When filing for bankruptcy protection, you are required by Federal law to list all your property, regardless of whether you owe anything on that property.  Many people think that if they list property in their bankruptcy case, they will lose it, so they avoid filing for bankruptcy protection.  Bankruptcy exemptions are designed to protect your property so that you can keep it; however, there are limitations on how much equity you can have in your property and still keep it.  There are different categories of exemptions, such as vehicles, real property, household goods, and jewelry, and the dollar amount for each category varies.  Each state has its own bankruptcy exemptions and the Federal bankruptcy code also provides exemptions.  It is critical when filing a bankruptcy case to understand how to apply the exemptions and the dollar amount for each category that is available to you.

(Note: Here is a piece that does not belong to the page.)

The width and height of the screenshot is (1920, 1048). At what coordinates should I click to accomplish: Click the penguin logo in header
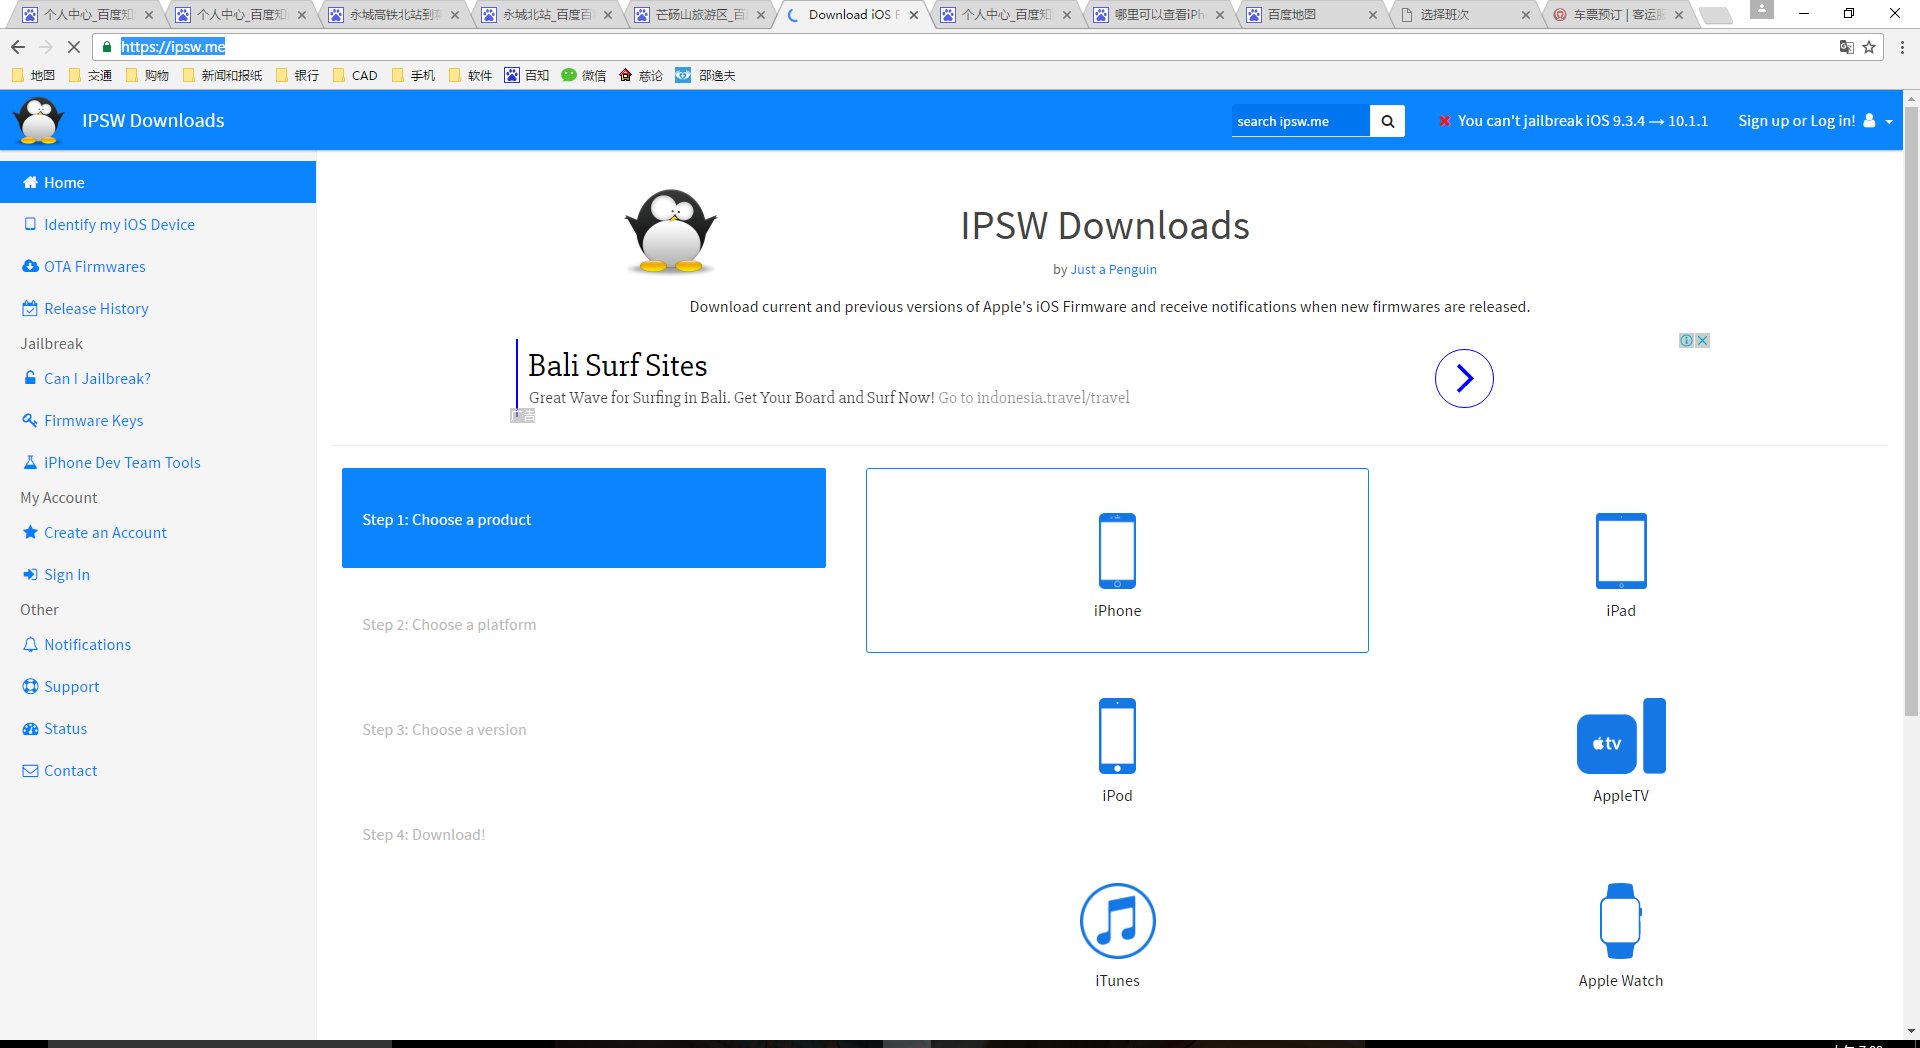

State Vs. Federal Exemptions

When filing for bankruptcy protection, you must determine which exemptions to use – State or Federal.  And, if you use State exemptions, which State’s exemptions should you use?  If you have lived for at least two years in the State you are currently residing, you will most likely use the bankruptcy exemptions for that State.  If your State allows you to choose between State and Federal exemptions, you will need to understand the difference and which exemptions benefit you the most.  Most states require you to use that State’s bankruptcy exemptions if you are a resident of that State.  If you have resided in the State where you currently live for less than two years, you may be required to use the exemptions for the State from which you moved or the Federal exemptions.  Because the exemptions in some states are more favorable than other States, Congress established guidelines for determining which State’s exemptions to use to discourage people from moving to a State with favorable exemptions and immediately filing for bankruptcy protection – a practice called “forum shopping.”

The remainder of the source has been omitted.